Dziennikarstwo uczestniczące – katalizator wzrostu różnorodności dziennikarskiej czy instrument marketingowy wykorzystywany przez koncerny medialne?
Na całym świecie redakcje zwracają się w kierunku mediów społecznościowych, aby zwiększyć poziom współuczestnictwa odbiorców. Przetestowano już kilka modeli, które – w różnym stopniu – odnosiły sukcesy i zyskiwały popularność. Przykładem może być niemiecki tabloid Bild, który w celu zwiększenia zaangażowania odbiorców wprowadził projekt „czytelnik reporter”. Z kolei brytyjski The Guardian rozpoczął kampanię, namawiającą swoich czytelników do przeglądania ogromnych baz danych online, w celu śledzenia brytyjskich parlamentarzystów uchylających się od płacenia podatków.
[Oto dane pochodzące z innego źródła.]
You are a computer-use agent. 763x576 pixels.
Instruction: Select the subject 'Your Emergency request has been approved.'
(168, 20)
Pozostaje pytanie, czy ta nowa forma „dziennikarstwa uczestniczącego” przyczynia się do wzrostu dziennikarskiej różnorodności oraz czy korporacje medialne przywiązują do niej wagę czy też nie. W ramach ostatniego projektu badawczego Annika Sehl, profesor dziennikarstwa z Uniwersytetu Technicznego w Dortmundzie, przeanalizowała strategie Web 2.0 prasy regionalnej. Okazało się, że w eksperymentowaniu z nowymi formatami przeszkadza zwykle brak odpowiednich zasobów.
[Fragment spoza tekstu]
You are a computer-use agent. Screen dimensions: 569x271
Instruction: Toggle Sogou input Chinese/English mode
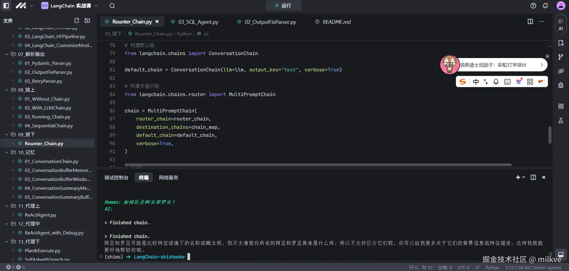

W swoim opracowaniu „Dziennikarstwo uczestniczące w prasie codziennej – empiryczna analiza różnorodności dziennikarskiej w gazetach lokalnych”(„Partizipativer Journalismus in Tageszeitungen: Eine empirische Analyse zur publizistischen Vielfalt im Lokalen”) Sehl przedstawia wywiady z wieloma redaktorami i decydentami z niemieckich dzienników oraz analizę zawartości kilku tytułów prasy drukowanej, w tym Braunschweiger Zeitung, Rheinische Post oraz Westdeutsche Allgemeine Zeitung.
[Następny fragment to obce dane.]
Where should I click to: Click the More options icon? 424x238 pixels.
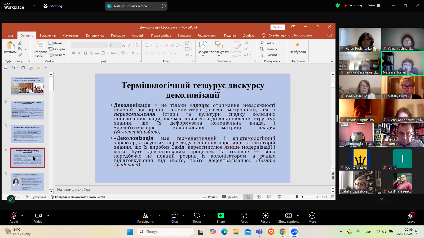pyautogui.click(x=312, y=216)
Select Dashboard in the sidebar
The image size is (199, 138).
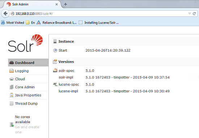pos(28,62)
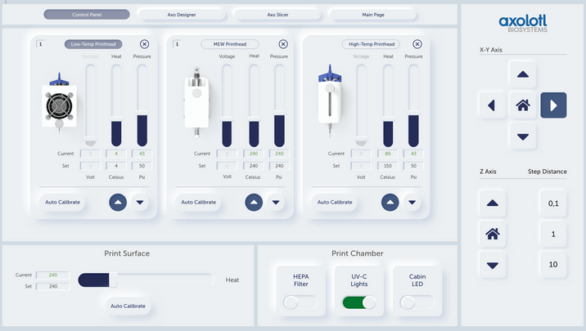Screen dimensions: 586x331
Task: Lower the Z axis with down arrow
Action: pyautogui.click(x=492, y=265)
Obie części badań przeprowadzonych przez Sehl dały ciekawe rezultaty. Analiza zawartości wykazała zróżnicowany poziom reakcji zwrotnych czytelników w sekcjach poświęconych wiadomościom lokalnym, co wpływa na wzrost różnorodności prezentowanych opinii oraz na zakres tematyczny. Jednak zaangażowanie czytelników – w wynikach jej badań – przejawiało się głównie w postaci odpowiedzi na istniejące relacje dziennikarskie. Format, umożliwiający czytelnikom podejmowanie nowego tematu lub udział w procesie pozyskiwania informacji, występuje raczej rzadko. Dowodzi to, że nawet w erze Web 2.0 wielu dziennikarzy niechętnie zrzeka się roli gatekeeperów.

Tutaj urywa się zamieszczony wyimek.